From the UK’s Globe and Mail:

The Swiss-based Bank of International Settlements (BIS), the oldest international financial institution in the world, has functioned as the central bank of central bankers for 80 years. In a working paper written by three senior staff economists (“The future of public debt: prospects and implications”), released in March, BIS warns that Greece isn’t the only Western economy with hazard lights flashing.

Indeed, it names 11 more: Austria, France, Germany, Ireland, Italy, Japan, the Netherlands, Portugal, Spain, Britain – and the United States.

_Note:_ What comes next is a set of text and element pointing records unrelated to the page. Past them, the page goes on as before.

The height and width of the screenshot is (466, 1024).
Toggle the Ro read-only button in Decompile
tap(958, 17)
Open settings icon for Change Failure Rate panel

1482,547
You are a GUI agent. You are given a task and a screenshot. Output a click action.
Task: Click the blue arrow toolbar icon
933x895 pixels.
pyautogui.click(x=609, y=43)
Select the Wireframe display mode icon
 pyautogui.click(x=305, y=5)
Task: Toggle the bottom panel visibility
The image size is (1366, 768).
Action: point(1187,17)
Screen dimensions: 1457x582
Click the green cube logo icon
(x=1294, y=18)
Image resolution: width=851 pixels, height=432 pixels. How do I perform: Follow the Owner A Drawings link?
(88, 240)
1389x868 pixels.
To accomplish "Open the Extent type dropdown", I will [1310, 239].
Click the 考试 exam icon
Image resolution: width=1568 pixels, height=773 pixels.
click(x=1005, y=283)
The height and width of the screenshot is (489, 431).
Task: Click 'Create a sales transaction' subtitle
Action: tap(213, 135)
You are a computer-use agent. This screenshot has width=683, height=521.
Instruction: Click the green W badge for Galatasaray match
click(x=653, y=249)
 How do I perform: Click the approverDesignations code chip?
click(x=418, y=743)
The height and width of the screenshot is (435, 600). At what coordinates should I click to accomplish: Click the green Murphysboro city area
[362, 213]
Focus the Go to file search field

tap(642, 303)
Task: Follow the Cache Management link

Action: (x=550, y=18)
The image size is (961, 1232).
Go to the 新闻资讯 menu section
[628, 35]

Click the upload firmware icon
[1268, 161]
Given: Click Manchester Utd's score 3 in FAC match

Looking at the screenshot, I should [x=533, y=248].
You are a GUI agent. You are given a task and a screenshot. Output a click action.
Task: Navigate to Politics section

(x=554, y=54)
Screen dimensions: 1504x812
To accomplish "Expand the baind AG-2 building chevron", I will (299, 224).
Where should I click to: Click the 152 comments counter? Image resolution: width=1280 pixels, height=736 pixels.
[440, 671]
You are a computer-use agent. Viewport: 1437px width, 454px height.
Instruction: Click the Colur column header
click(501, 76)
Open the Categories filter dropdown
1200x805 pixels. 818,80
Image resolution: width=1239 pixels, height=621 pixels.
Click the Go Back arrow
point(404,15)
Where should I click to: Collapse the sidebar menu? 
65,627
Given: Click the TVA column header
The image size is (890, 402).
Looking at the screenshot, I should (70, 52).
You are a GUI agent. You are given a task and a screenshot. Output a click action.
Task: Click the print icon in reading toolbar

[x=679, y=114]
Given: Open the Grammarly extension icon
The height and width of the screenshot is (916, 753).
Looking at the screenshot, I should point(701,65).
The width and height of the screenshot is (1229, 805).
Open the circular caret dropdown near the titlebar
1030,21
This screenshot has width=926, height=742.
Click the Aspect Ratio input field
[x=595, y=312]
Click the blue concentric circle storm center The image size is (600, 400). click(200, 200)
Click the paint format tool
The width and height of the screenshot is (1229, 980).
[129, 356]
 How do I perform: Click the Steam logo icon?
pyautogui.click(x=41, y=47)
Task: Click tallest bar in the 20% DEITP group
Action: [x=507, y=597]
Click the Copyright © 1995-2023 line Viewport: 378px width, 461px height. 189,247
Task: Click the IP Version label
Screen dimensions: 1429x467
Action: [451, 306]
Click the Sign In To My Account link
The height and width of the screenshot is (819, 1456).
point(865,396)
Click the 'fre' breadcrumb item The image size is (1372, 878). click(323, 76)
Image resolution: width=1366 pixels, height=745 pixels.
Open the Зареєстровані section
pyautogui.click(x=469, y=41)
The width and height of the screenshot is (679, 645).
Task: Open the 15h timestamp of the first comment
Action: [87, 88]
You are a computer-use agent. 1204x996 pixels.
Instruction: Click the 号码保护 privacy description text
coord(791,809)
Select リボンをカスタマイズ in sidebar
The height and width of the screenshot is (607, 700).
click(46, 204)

Without “drastic measures,” BIS says, all of these countries will hit a wall of debt.

When the senior economists at BIS warn 12 of the richest countries on Earth that they must take drastic action to reduce debt, you know that it’s time to check the air bags. The only thing you don’t know, that you need to know, is the precise time of the crash. The lesson is already obvious: Governments can’t drive recklessly, use only the accelerator for braking and not eventually crash.

By the end of 2011, the BIS economists calculate, U.S. government debt will have risen from 62 per cent of GDP in 2007, not quite three years ago, to 100 per cent. Britain’s debt will have risen from 47 per cent of GDP to 94 per cent. Italy’s debt will have risen from 112 per cent of GDP to 130 per cent. All together, the public debt of the 12 countries will have risen from 73 per cent of combined GDP to 105 per cent.

At this debt level, the risk of sovereign default rises rapidly. But the BIS analysis says this unprecedented debt level will itself increase “precipitously” in coming years. It will not, as each of these countries separately insists, fall.

For one thing, the BIS report says, countries that proclaim spending restraint generally do not actually do it. Normally, they hold the line – temporarily. Normally, they slow the rate of increase – temporarily. All pronouncements aside, the BIS report says, these 12 countries have made such grandiose spending commitments that they are predestined for higher debt. The U.S. debt-GDP ratio will hit 150 per cent in the next decade. Britain’s debt-GDP ratio will hit 200 per cent. Japan’s debt-GDP ratio will hit 300 per cent.

These increases in debt, the BIS report says, are untenable. The financial markets, of course, won’t permit them. The only mystery, the BIS report says, is exactly when the markets will intervene. History shows, the report says, that when the markets do rebel, they often do so instantaneously and decisively – often without much warning.